In Latin America and Asia, the Bank and Fund confined themselves for the most part to macro-management, or supervising the dismantling of the state’s economic role from above.

These institutions left the dirty details of implementation to the state bureaucracies. In Africa, where they dealt with much weaker governments, the Bank and Fund micro-managed such decisions as how fast subsidies should be phased out, how many civil servants had to be fired, or even, as in the case of Malawi, how much of the country’s grain reserve should be sold and to whom.

In other words, the World Bank and IMF resident proconsuls reached into the very innards of the state’s involvement in the agricultural economy to rip it up.

To make matters worse was the unfair trade practices on the part of the Europe and the US. Trade liberalization allowed low-priced subsidized European beef to enter and drive many West African and South African cattle raisers to ruin.

With their subsidies legitimized by the WTO’s Agreement on Agriculture, US cotton growers off-loaded their cotton on world markets at 20-55 per cent of the cost of production, bankrupting West African and Central African cotton farmers in the process.

These dismal outcomes were not accidental. As then – US Agriculture Secretary John Block put it at the start of the Uruguay Round of trade negotiations in 1986, “the idea that developing countries should feed themselves is an anachronism from a bygone era. They could better ensure their food security by relying on US agricultural products, which are available, in most cases at lower cost.”

The social consequences of structural adjustment cum agricultural dumping were predictable. According to Oxfam, the number of Africans living on less than a dollar a day more than doubled to 313 million people between 1981 and 2001 – or 46 per cent of the whole continent.

The role of structural adjustment in creating poverty, as well as severely weakening the continent’s agricultural base and consolidating import dependency, was hard to deny.

Beyond Africa, even former supporters of adjustment, like the International Food Policy Research Institute (IFPRI) in Washington and the rabidly neo-liberal Economist acknowledged that the state’s abdication from agriculture was a mistake.

Structural adjustment in the 1980’s dismantled the elaborate system of public agencies that provided farmers with access to land, credit, insurance inputs, and cooperative organization.

The expectation was that removing the state would free the market for private actors to take over these functions—reducing their costs, improving their quality, and eliminating their regressive bias.

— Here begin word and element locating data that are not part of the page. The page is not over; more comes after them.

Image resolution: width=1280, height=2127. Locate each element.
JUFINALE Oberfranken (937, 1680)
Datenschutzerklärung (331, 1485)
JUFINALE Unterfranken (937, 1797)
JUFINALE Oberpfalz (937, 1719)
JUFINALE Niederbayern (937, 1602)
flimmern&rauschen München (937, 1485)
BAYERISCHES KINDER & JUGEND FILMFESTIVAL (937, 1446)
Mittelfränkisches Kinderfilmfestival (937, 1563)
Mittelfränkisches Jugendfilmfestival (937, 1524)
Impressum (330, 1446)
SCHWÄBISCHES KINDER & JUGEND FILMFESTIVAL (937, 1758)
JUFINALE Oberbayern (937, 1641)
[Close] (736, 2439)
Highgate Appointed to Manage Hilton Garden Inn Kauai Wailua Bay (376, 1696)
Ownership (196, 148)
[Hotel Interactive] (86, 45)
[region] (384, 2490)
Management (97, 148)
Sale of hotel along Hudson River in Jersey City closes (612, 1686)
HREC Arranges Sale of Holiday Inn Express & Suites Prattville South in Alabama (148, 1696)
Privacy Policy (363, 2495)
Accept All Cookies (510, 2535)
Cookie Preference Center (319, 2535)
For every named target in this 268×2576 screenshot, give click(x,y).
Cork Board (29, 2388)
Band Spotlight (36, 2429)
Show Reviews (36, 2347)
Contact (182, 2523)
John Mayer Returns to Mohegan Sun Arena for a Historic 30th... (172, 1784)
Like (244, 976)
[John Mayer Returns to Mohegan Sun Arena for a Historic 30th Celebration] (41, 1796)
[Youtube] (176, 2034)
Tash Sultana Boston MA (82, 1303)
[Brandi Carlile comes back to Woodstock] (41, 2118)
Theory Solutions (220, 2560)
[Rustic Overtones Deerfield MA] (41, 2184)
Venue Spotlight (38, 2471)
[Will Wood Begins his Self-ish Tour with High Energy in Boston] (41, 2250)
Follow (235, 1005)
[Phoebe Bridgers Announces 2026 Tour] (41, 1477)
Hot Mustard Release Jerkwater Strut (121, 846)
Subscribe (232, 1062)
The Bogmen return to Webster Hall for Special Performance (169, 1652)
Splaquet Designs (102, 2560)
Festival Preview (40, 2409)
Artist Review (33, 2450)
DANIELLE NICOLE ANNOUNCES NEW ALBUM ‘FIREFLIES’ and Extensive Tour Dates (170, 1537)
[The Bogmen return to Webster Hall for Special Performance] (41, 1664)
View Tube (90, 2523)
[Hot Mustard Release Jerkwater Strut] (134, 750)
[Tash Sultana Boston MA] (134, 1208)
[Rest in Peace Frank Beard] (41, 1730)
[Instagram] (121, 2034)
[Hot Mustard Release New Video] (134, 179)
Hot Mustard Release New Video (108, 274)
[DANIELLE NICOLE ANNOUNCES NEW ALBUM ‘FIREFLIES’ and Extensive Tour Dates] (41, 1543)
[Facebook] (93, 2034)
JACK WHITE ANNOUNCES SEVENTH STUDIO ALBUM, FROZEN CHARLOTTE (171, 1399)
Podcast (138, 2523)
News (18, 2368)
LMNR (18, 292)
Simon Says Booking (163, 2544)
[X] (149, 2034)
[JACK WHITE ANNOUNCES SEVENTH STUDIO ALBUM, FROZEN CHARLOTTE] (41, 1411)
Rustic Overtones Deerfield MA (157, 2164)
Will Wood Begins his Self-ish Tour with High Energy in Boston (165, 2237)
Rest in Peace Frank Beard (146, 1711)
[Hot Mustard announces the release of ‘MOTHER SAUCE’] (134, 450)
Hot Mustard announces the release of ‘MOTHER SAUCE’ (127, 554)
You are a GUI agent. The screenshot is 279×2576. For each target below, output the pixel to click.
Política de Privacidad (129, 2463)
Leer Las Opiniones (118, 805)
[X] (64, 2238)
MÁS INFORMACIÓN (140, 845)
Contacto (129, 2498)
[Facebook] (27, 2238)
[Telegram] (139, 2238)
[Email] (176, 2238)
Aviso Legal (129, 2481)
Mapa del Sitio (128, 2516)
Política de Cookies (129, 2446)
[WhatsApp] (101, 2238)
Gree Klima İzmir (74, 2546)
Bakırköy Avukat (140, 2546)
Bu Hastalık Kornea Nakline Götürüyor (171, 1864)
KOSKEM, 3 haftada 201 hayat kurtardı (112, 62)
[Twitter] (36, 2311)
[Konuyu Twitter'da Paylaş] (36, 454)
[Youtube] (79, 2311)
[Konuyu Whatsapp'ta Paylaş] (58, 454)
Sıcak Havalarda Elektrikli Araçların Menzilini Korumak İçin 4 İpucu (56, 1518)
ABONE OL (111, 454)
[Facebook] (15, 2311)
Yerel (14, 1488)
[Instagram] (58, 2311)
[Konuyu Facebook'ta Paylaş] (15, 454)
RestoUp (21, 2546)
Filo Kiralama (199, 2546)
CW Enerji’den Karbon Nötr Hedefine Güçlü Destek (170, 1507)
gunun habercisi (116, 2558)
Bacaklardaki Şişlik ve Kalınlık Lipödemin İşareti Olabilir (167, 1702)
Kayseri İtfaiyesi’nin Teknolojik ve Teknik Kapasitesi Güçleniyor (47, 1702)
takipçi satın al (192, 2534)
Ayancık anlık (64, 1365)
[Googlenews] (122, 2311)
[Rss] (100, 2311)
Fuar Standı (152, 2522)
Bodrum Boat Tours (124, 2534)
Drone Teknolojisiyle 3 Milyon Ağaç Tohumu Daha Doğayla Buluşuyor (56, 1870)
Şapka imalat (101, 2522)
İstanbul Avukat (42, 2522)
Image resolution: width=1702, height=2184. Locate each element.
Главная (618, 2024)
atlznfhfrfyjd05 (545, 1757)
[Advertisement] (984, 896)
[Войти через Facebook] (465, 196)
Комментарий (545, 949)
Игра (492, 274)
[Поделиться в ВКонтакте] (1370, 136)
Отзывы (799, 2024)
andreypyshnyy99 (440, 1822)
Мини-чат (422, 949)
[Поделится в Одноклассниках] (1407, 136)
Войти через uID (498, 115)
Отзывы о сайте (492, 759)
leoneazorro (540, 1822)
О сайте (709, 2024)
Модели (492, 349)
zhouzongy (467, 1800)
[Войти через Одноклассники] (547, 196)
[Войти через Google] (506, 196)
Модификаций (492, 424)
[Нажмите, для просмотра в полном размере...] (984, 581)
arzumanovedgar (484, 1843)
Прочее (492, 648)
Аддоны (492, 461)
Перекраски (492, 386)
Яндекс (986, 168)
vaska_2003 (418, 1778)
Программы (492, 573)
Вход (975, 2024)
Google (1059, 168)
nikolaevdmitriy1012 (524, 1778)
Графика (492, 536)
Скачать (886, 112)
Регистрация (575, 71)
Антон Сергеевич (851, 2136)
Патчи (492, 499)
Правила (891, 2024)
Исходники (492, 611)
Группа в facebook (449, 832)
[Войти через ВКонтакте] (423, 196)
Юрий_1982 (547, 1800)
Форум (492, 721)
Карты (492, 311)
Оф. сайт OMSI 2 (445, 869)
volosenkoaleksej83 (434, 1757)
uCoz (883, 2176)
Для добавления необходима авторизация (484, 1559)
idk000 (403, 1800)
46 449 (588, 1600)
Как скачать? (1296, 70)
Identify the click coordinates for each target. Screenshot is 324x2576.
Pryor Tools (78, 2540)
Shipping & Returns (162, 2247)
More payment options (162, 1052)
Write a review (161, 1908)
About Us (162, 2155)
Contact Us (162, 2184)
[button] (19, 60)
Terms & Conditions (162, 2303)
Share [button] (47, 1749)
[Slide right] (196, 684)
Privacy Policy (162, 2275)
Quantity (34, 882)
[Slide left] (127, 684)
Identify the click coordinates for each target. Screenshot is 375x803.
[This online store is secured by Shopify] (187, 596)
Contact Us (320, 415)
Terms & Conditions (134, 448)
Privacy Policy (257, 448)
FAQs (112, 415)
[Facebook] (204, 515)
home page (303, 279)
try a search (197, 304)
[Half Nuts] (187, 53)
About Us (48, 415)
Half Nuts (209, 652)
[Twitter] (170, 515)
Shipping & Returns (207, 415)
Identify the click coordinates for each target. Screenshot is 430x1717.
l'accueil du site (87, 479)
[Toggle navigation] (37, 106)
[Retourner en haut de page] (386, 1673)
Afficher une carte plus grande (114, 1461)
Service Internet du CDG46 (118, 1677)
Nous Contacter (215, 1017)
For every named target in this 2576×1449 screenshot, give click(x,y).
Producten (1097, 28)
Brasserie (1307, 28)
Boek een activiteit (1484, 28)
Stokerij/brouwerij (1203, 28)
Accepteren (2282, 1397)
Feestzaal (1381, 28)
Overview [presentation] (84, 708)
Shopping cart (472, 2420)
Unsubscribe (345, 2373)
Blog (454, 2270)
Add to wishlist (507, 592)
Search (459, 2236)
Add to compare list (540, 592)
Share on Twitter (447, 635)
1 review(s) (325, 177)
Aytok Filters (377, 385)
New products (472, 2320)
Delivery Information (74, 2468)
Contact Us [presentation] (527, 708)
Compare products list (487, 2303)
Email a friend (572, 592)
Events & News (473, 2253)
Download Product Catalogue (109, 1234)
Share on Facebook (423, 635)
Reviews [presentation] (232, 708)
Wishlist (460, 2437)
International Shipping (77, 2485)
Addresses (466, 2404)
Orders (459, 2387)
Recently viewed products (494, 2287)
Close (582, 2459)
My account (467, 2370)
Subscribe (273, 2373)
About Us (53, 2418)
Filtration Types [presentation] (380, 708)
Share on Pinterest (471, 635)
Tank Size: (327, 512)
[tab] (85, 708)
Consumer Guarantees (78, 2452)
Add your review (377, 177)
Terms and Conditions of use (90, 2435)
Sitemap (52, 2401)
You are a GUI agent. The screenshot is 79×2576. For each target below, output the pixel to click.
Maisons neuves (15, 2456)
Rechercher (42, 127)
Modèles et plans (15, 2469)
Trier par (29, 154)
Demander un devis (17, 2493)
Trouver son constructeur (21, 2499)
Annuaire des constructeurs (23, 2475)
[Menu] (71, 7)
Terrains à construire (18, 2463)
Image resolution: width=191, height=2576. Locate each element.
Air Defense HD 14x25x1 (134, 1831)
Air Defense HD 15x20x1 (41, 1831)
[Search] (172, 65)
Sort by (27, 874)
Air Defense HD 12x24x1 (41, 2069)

Too often, that didn’t happen. In some places, the state’s withdrawal was tentative at best, limiting private entry.

Elsewhere, the private sector emerged only slowly and partially—mainly serving commercial farmers but leaving smallholders exposed to extensive market failures, high transaction costs and risks, and service gaps.

Incomplete markets and institutional gaps impose huge costs in forgone growth and welfare losses for smallholders, threatening their competitiveness and, in many cases, their survival.

In sum, biofuel production did not create but only exacerbated the global food crisis. The crisis had been building up for years, as policies promoted by the World Bank, IMF, and WTO systematically discouraged food self-sufficiency and encouraged food importation by destroying the local productive base of smallholder agriculture.

Throughout Africa and the global South, these institutions and the policies they promoted are today thoroughly discredited. But whether the damage they have caused can be undone in time to avert more catastrophic consequences than we are now experiencing remains to be seen.

Walden Bello is a senior analyst at Focus on the Global South, a programme of Chulalongkorn University and a columnist for Foreign Policy In Focus.